The judgement came in response to a petition two months after the same bench issued an order asking the government to explain why compelling women to wear religious attires should not be declared illegal.

A newspaper report in August this year about a women’s college in northwestern Natore issuing a directive prohibiting students from entering the campus without burqas, had prompted the High Court to take suo moto notice. The court said it had found the principal of Rani Bhabani College in Natore Mozzammel Haque guilty of forcing girl students to wear the veil and barring them from sports and cultural activities.


Women Magazine of Bangladesh, 30 Dec 2010, Sexual harassment pushing many towards suicide

Frequent sexual harassment and fear of social ostracism has led to a dramatic rise in the number of suicides among women and young girls. Also, women are being driven out of places of education because of escalating instances of eve-teasing and harassment.

Sexual harassment against girls and women in Bangladesh is turning deadly: 28 women have committed suicide this year and another seven attempted it to escape frequent sexual harassment, says a Dhaka-based human rights organization, Ain O Salish Kendra (ASK).

A father also committed suicide fearing social insult after his daughter was harassed and in other cases, stalkers killed three women, reported the NGO.

According to the Bangladesh National Women Lawyers’ Association, almost 90 percent of girls aged 10-18 years have experienced what is known locally as “eve-teasing” [euphemism for sexual harassment], where boys intercept girls on the street, and shout obscenities, laugh at them or grab their clothes.

Eve-teasing has escalated ever since girls and women started entering formal education and employment in larger numbers in the 1980s, said Paul Subrata Malakar, from the NGO Plan International, in Dhaka.


The Sexual Harassment of Industrial Workers: Strategies for Intervention in the Workplace and Beyond,
CPD-UNFPA Publication Series, Page 8 [PDF]

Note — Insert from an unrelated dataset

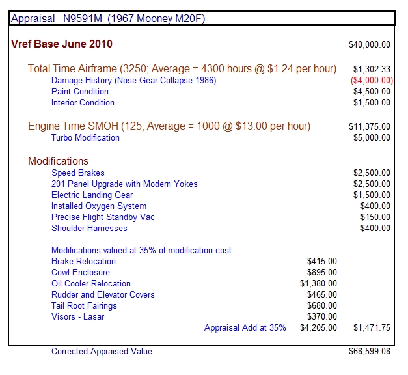Select the Vref Base June 2010 heading
The height and width of the screenshot is (375, 408).
coord(62,44)
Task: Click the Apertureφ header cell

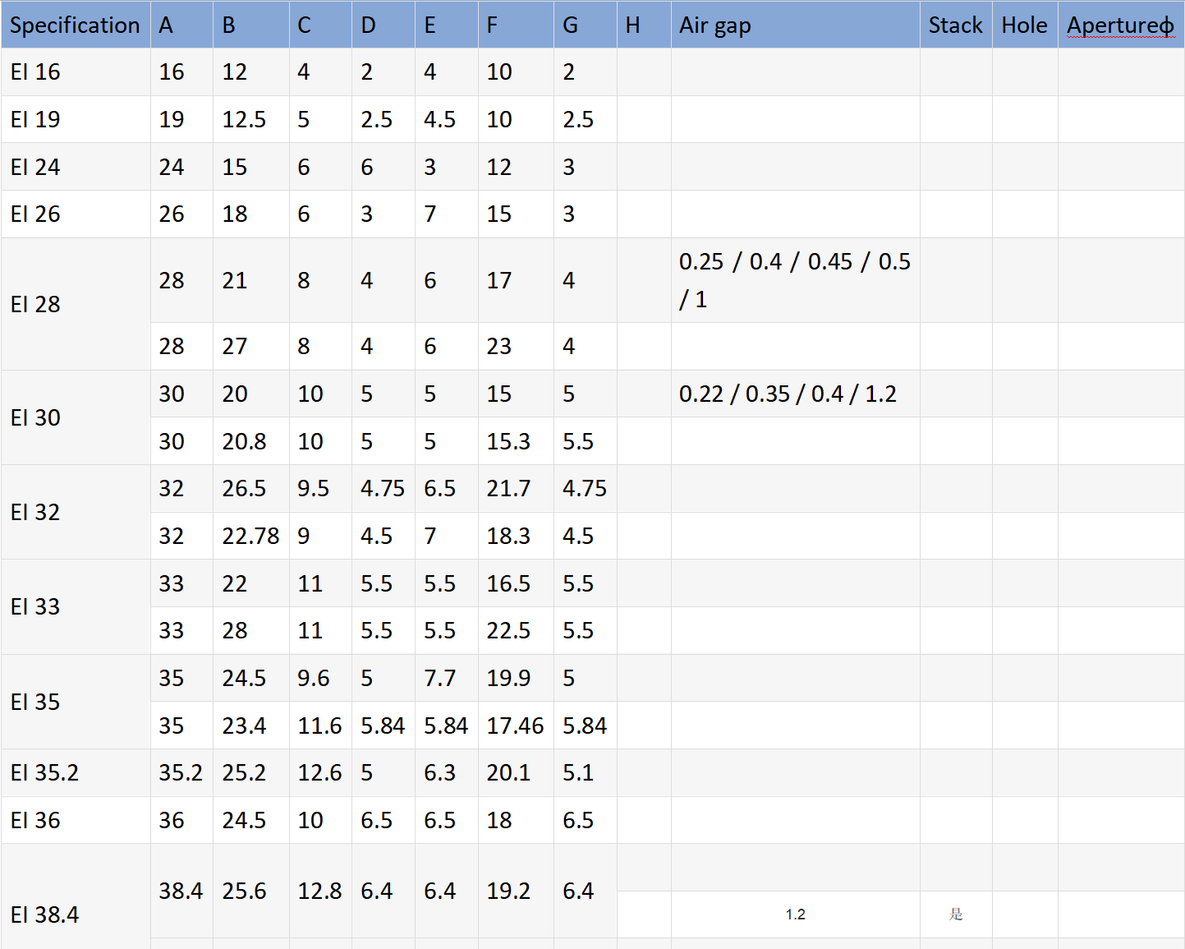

The predominantly ‘male’ spaces between the workplace and the home appear to constitute the most dangerous sites for industrial workers. As with harassment in the workplace, the risks differ depending on the time of day as well as on the mode of commuting. The presumption is that no unescorted woman who appears in public/male spaces like the street, especially after dark, could have legitimate business at hand. The same cultural logic prompts surveillance and harassment by night guards, policemen or any other male wishing to exert his ‘guardianship’ over women. In other words, the individual man’s sense of entitlement or right to regulate all women’s mobility and sexuality, works to encourage and legitimate sexual harassment on the streets.


BBC News, 11 June 2010, Bangladesh 'Eve teasing' takes a terrible toll

Education Minister Nurul Islam Nahid said female students and female teachers are at present not safe on streets or in schools.

"That is no exaggeration. In some places, schools have been shut down and exams delayed because of the problems caused by Eve teasing stalkers.

"Those who are teased do not like to go to school and sometimes guardians do not allow them to go to school for their safety and honour. So the drop-out rate of female students in many schools is increasing," Mr Nahid said.